*** Data for the task Section Begins ***
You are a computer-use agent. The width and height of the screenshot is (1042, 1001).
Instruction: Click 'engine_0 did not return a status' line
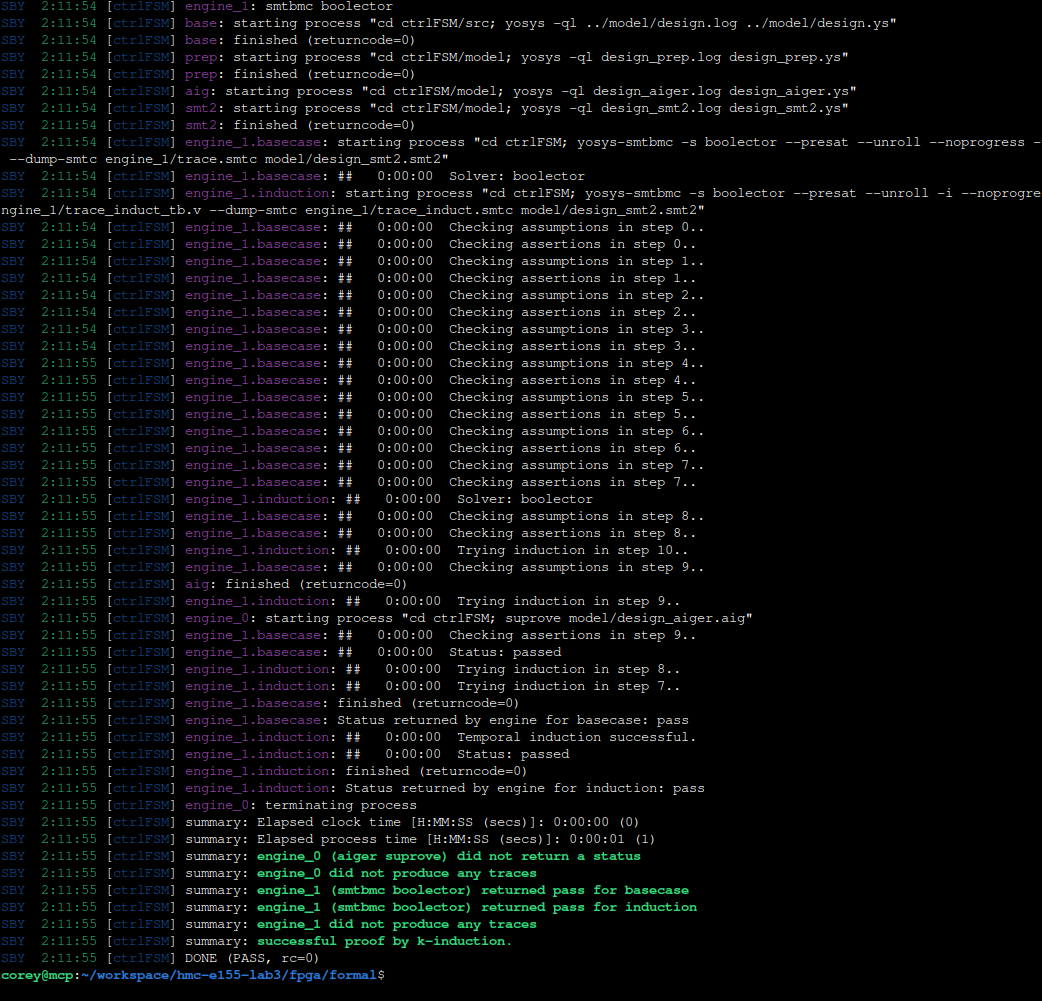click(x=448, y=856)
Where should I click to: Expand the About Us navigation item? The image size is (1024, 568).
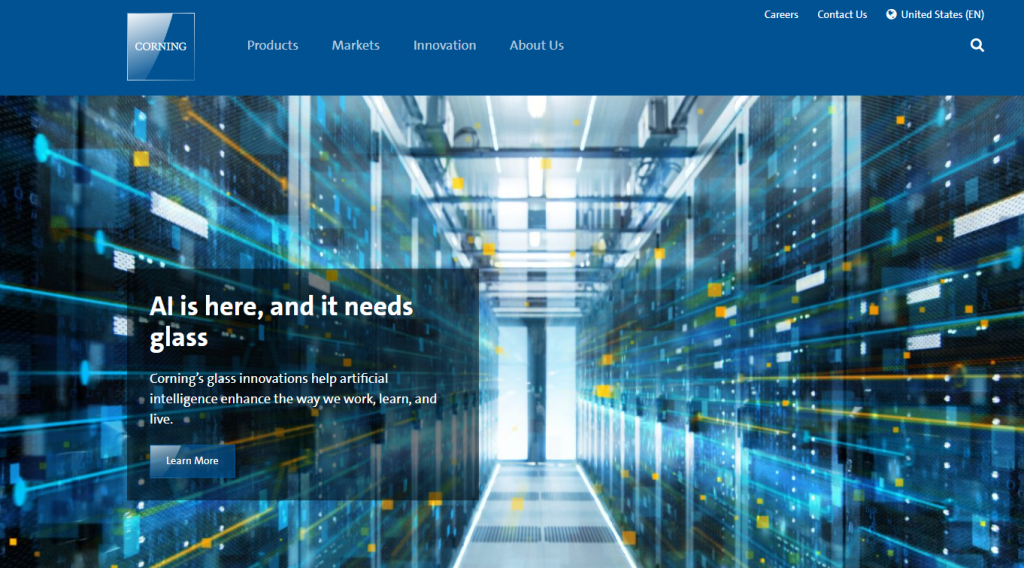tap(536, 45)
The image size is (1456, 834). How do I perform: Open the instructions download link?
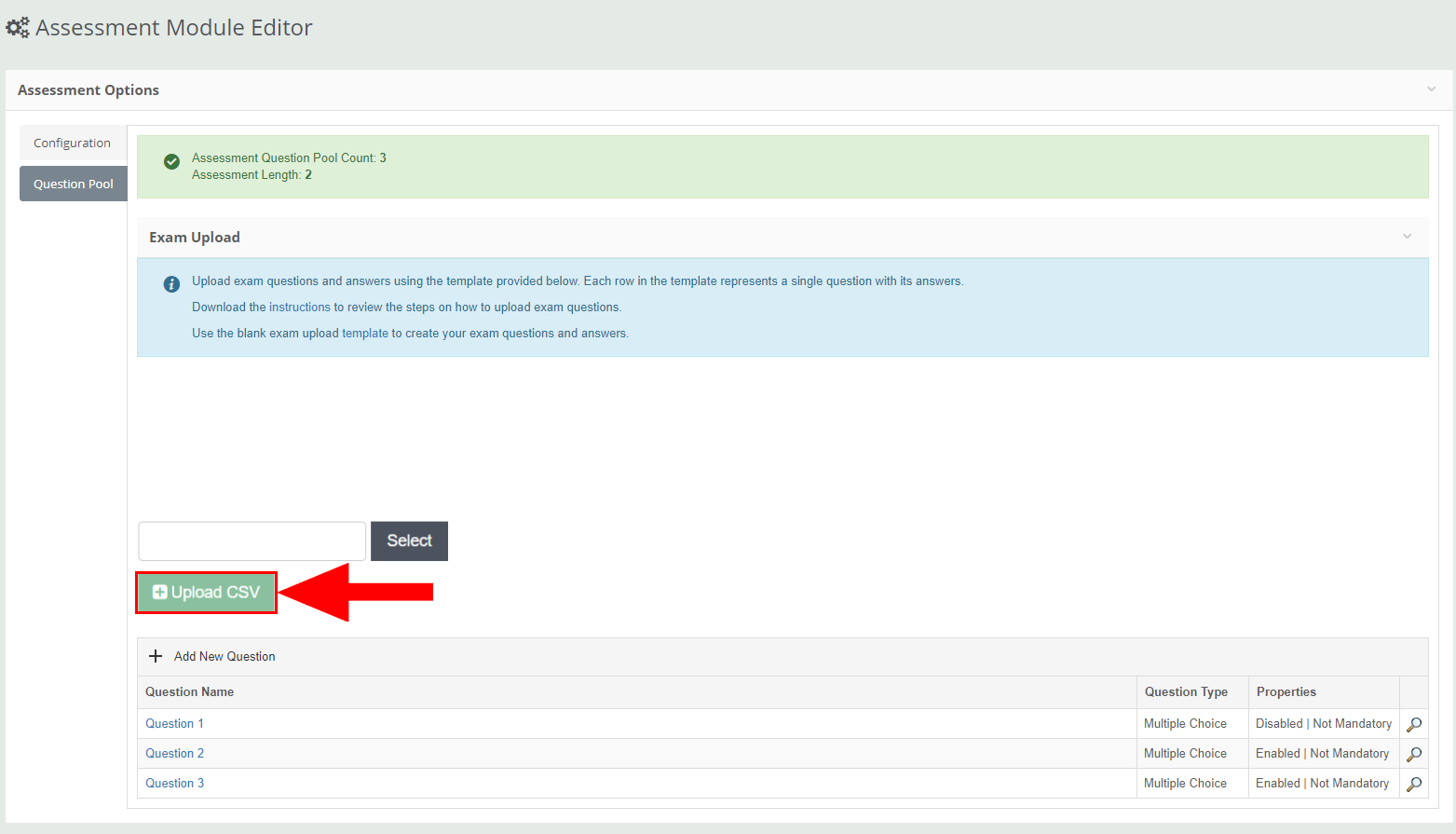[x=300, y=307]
*** Data for the task Section Ends ***
• [What you should do]: Transcribe the records above exactly, excluding every picture.

• [Output for this task]:
You are a computer-use agent. The width and height of the screenshot is (1042, 1001).
Instruction: Click 'engine_0 did not return a status' line
click(x=448, y=856)
Where should I click to: Expand the About Us navigation item? The image size is (1024, 568).
tap(536, 45)
The image size is (1456, 834). How do I perform: Open the instructions download link?
[x=300, y=307]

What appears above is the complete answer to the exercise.